• **Petit exercice**: Relevez chaque ligne ci-dessous qui contient le mot « Screen ».
■ ■ ■ ■
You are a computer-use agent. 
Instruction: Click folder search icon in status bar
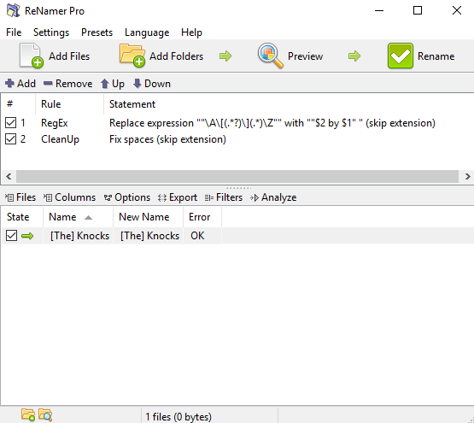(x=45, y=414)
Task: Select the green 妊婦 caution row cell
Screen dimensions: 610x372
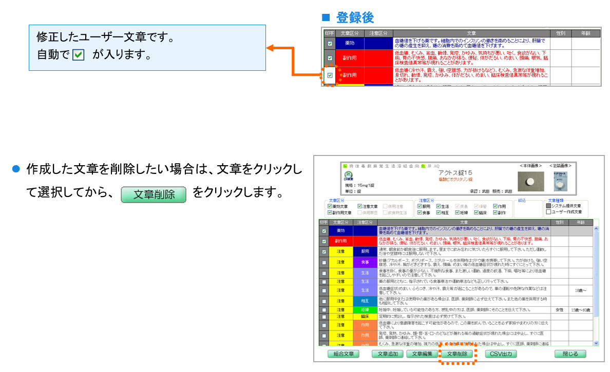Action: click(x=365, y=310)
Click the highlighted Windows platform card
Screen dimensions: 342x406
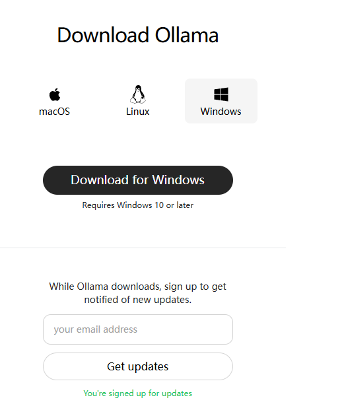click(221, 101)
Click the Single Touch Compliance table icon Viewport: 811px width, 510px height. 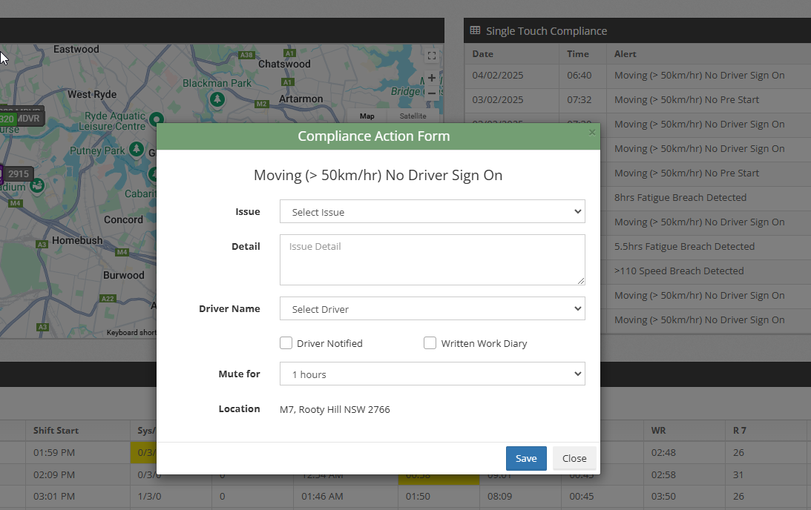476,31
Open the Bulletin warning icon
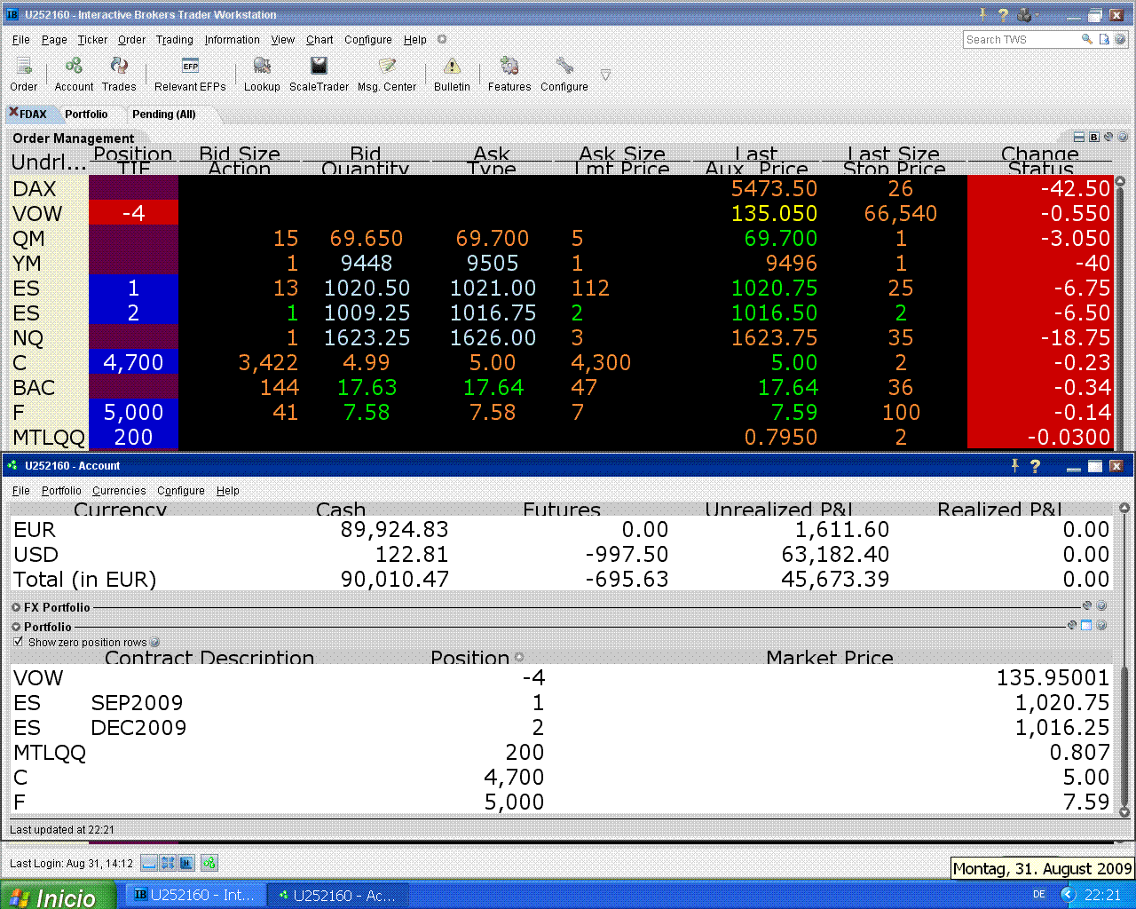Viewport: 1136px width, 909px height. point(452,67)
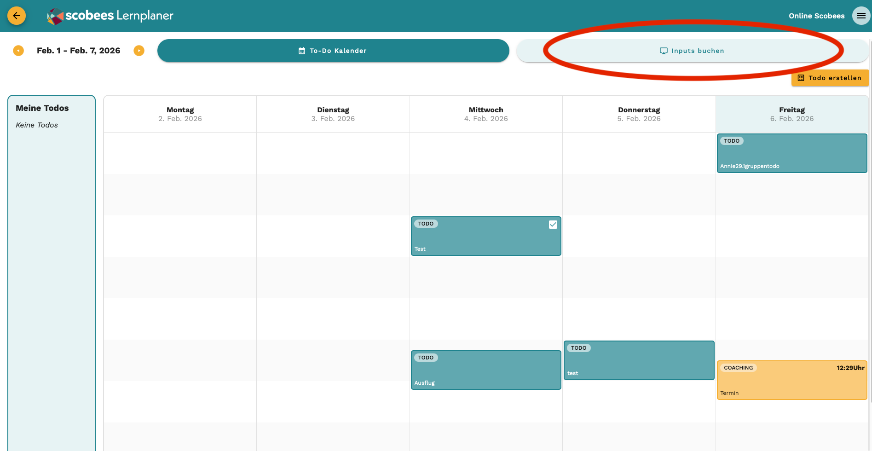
■ ■ ■ ■
• **Réponse**:
Screen dimensions: 610x372
Screen dimensions: 342x406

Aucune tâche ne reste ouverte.